[Opening Material for the task section]

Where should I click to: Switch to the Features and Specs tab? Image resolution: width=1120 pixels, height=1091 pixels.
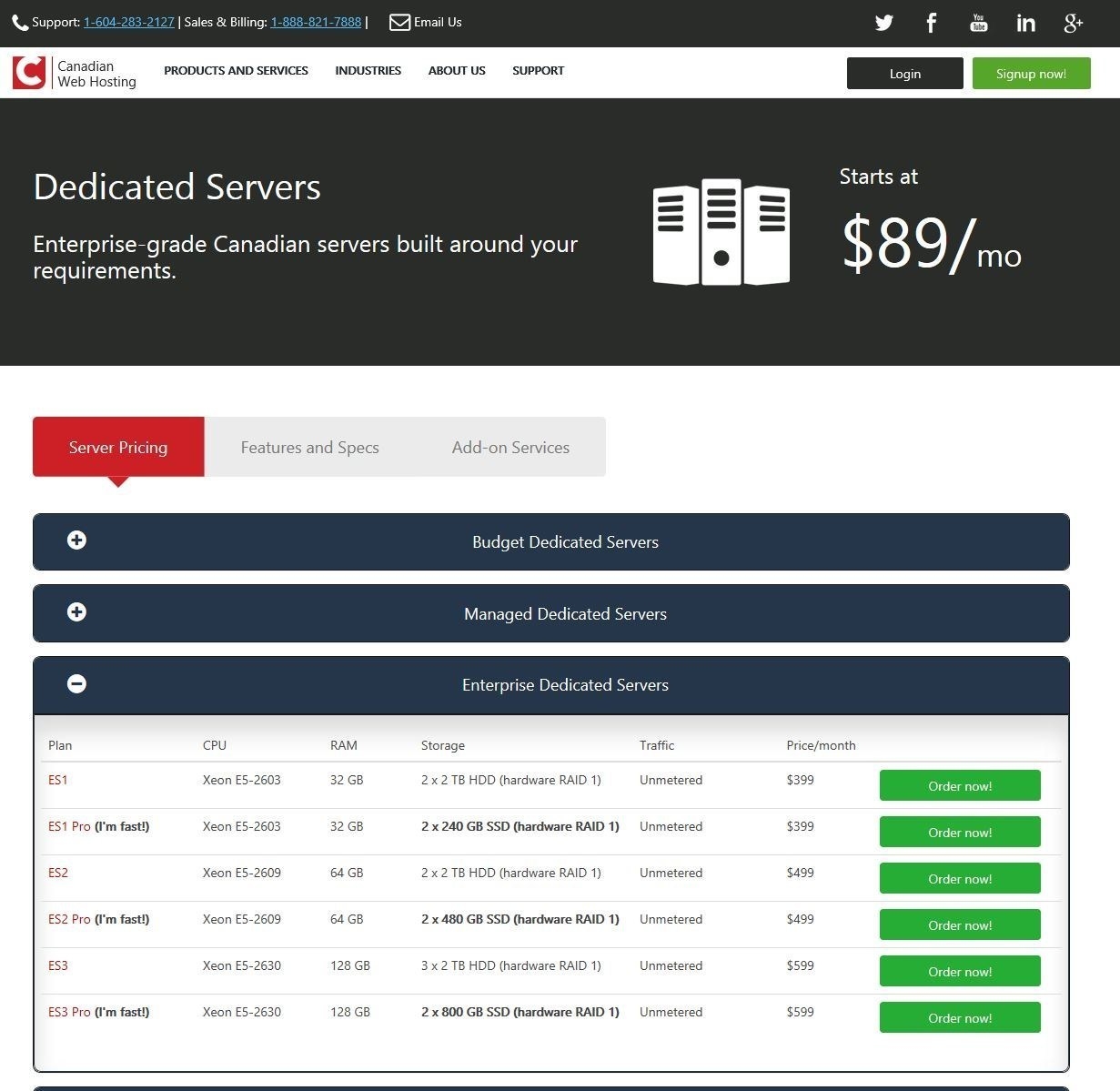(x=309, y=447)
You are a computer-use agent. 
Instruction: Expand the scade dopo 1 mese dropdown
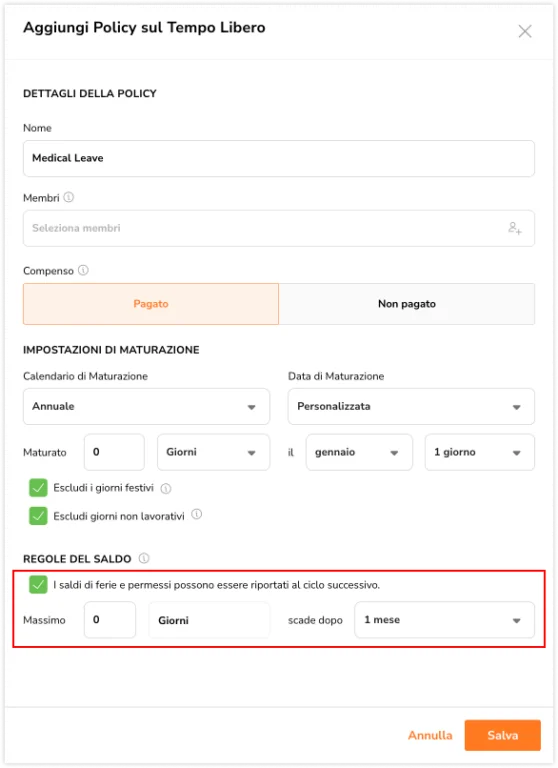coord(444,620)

[Closing Material for the task section]

From the line that contains "Instruction: Expand the" to the final line of the material, write out each line exactly. Pictures stay out.

** Task solution **
Instruction: Expand the scade dopo 1 mese dropdown
coord(444,620)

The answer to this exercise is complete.